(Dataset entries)
--------------------------------------------------

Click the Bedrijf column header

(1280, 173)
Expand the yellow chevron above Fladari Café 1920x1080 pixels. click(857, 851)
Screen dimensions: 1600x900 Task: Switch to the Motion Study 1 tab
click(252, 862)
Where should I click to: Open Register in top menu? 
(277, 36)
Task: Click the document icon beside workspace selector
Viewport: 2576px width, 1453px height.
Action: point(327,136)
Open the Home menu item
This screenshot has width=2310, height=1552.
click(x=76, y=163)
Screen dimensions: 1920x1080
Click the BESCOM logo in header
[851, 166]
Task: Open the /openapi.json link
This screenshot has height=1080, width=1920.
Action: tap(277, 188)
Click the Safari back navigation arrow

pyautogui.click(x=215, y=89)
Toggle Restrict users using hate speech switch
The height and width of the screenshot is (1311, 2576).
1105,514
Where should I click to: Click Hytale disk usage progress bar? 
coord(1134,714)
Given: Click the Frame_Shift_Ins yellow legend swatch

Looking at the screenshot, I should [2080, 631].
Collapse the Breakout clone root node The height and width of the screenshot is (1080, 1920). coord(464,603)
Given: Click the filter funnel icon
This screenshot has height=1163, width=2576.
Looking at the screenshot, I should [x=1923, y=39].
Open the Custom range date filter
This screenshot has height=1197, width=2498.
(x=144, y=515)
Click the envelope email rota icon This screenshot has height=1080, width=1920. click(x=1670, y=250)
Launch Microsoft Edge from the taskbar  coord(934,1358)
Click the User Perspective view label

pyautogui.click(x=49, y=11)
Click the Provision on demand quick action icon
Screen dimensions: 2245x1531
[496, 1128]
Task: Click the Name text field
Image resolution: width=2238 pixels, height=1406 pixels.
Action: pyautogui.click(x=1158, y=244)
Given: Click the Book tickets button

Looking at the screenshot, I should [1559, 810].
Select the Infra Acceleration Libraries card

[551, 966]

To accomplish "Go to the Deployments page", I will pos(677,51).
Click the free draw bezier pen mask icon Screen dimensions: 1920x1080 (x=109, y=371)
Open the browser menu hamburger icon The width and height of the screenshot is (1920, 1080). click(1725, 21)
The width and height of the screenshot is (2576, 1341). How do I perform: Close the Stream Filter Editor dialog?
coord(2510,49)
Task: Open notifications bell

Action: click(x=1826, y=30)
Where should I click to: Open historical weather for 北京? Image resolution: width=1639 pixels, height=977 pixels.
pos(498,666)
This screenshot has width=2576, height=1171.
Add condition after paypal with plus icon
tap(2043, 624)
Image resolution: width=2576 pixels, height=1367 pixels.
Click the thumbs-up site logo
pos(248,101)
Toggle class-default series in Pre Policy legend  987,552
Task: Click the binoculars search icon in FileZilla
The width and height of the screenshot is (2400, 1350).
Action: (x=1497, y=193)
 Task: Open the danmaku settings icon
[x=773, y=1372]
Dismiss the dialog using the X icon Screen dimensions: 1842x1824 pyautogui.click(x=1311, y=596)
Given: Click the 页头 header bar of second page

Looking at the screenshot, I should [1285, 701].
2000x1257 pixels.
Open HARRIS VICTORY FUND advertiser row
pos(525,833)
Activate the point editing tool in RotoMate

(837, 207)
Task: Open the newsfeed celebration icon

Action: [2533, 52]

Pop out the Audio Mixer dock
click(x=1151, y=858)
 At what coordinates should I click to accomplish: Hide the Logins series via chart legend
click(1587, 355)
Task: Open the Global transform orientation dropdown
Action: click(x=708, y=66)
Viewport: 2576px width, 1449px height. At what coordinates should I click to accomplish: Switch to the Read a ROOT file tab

--------------------------------------------------

▸ **Exercise requirements**:
Retype all of the entries precisely as they are.

▸ **Exercise solution**:
Click the Bedrijf column header

(1280, 173)
Expand the yellow chevron above Fladari Café 1920x1080 pixels. click(857, 851)
Screen dimensions: 1600x900 Task: Switch to the Motion Study 1 tab
click(252, 862)
Where should I click to: Open Register in top menu? 
(277, 36)
Task: Click the document icon beside workspace selector
Viewport: 2576px width, 1453px height.
Action: point(327,136)
Open the Home menu item
This screenshot has width=2310, height=1552.
click(x=76, y=163)
Screen dimensions: 1920x1080
Click the BESCOM logo in header
[851, 166]
Task: Open the /openapi.json link
This screenshot has height=1080, width=1920.
Action: tap(277, 188)
Click the Safari back navigation arrow

pyautogui.click(x=215, y=89)
Toggle Restrict users using hate speech switch
The height and width of the screenshot is (1311, 2576).
1105,514
Where should I click to: Click Hytale disk usage progress bar? 
coord(1134,714)
Given: Click the Frame_Shift_Ins yellow legend swatch

Looking at the screenshot, I should [2080, 631].
Collapse the Breakout clone root node The height and width of the screenshot is (1080, 1920). coord(464,603)
Given: Click the filter funnel icon
This screenshot has height=1163, width=2576.
Looking at the screenshot, I should [x=1923, y=39].
Open the Custom range date filter
This screenshot has height=1197, width=2498.
(x=144, y=515)
Click the envelope email rota icon This screenshot has height=1080, width=1920. click(x=1670, y=250)
Launch Microsoft Edge from the taskbar  coord(934,1358)
Click the User Perspective view label

pyautogui.click(x=49, y=11)
Click the Provision on demand quick action icon
Screen dimensions: 2245x1531
[496, 1128]
Task: Click the Name text field
Image resolution: width=2238 pixels, height=1406 pixels.
Action: pyautogui.click(x=1158, y=244)
Given: Click the Book tickets button

Looking at the screenshot, I should [1559, 810].
Select the Infra Acceleration Libraries card

[551, 966]

To accomplish "Go to the Deployments page", I will pos(677,51).
Click the free draw bezier pen mask icon Screen dimensions: 1920x1080 (x=109, y=371)
Open the browser menu hamburger icon The width and height of the screenshot is (1920, 1080). click(1725, 21)
The width and height of the screenshot is (2576, 1341). How do I perform: Close the Stream Filter Editor dialog?
coord(2510,49)
Task: Open notifications bell

Action: click(x=1826, y=30)
Where should I click to: Open historical weather for 北京? Image resolution: width=1639 pixels, height=977 pixels.
pos(498,666)
This screenshot has width=2576, height=1171.
Add condition after paypal with plus icon
tap(2043, 624)
Image resolution: width=2576 pixels, height=1367 pixels.
Click the thumbs-up site logo
pos(248,101)
Toggle class-default series in Pre Policy legend  987,552
Task: Click the binoculars search icon in FileZilla
The width and height of the screenshot is (2400, 1350).
Action: (x=1497, y=193)
 Task: Open the danmaku settings icon
[x=773, y=1372]
Dismiss the dialog using the X icon Screen dimensions: 1842x1824 pyautogui.click(x=1311, y=596)
Given: Click the 页头 header bar of second page

Looking at the screenshot, I should [1285, 701].
2000x1257 pixels.
Open HARRIS VICTORY FUND advertiser row
pos(525,833)
Activate the point editing tool in RotoMate

(837, 207)
Task: Open the newsfeed celebration icon

Action: [2533, 52]

Pop out the Audio Mixer dock
click(x=1151, y=858)
 At what coordinates should I click to accomplish: Hide the Logins series via chart legend
click(1587, 355)
Task: Open the Global transform orientation dropdown
Action: click(x=708, y=66)
Viewport: 2576px width, 1449px height. At what coordinates should I click to accomplish: Switch to the Read a ROOT file tab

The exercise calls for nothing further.